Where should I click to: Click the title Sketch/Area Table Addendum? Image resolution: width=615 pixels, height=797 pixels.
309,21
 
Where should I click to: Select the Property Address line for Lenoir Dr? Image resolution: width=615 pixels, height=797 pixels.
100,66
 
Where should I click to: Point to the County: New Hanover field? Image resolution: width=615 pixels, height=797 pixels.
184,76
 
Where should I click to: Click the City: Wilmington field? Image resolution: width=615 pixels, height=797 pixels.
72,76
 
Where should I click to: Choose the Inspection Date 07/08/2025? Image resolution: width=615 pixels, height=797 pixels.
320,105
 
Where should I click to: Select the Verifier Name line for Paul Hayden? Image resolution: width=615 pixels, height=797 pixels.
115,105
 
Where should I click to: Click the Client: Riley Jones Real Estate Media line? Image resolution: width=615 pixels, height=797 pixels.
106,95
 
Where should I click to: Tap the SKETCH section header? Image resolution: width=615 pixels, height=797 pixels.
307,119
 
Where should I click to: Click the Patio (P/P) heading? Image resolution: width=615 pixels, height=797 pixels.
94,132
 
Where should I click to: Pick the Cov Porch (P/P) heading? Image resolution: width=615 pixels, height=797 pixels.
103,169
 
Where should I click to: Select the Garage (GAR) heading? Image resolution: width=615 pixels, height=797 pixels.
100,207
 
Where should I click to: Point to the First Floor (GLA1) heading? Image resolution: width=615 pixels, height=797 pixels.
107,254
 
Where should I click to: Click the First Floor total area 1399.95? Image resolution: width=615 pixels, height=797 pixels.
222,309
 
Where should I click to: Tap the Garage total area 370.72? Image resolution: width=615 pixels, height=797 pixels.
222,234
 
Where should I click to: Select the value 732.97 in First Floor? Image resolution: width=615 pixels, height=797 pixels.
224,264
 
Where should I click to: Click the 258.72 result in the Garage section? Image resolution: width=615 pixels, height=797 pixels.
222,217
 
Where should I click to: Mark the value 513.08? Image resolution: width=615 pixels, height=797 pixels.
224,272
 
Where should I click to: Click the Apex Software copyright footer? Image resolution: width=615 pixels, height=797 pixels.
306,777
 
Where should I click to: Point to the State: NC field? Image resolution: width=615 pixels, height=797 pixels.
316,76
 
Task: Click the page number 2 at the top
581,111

■ ■ ■

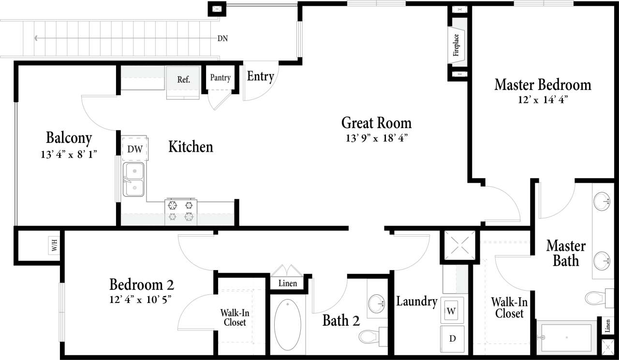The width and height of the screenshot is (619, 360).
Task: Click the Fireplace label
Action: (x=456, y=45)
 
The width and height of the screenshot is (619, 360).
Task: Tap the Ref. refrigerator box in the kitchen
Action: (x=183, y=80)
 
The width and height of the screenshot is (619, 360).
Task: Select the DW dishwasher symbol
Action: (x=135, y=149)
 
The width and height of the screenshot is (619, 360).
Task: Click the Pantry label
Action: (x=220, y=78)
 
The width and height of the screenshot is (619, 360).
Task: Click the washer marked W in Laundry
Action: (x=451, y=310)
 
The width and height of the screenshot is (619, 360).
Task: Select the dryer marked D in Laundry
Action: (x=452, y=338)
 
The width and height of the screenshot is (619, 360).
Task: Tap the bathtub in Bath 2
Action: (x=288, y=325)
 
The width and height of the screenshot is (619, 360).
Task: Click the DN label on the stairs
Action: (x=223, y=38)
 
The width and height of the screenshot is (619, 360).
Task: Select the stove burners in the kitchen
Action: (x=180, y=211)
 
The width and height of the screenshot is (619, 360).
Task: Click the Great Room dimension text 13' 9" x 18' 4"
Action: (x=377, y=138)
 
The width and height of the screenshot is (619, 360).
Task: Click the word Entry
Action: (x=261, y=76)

■ ■ ■

### Aim
Please pull out every line of the listing that contains the string "Action". Case counts, so skip lines where the string appears only in a different case.

### The result
Action: (x=456, y=45)
Action: (x=183, y=80)
Action: (x=135, y=149)
Action: (x=220, y=78)
Action: (x=451, y=310)
Action: (x=452, y=338)
Action: (x=288, y=325)
Action: (x=223, y=38)
Action: (x=180, y=211)
Action: (x=377, y=138)
Action: (x=261, y=76)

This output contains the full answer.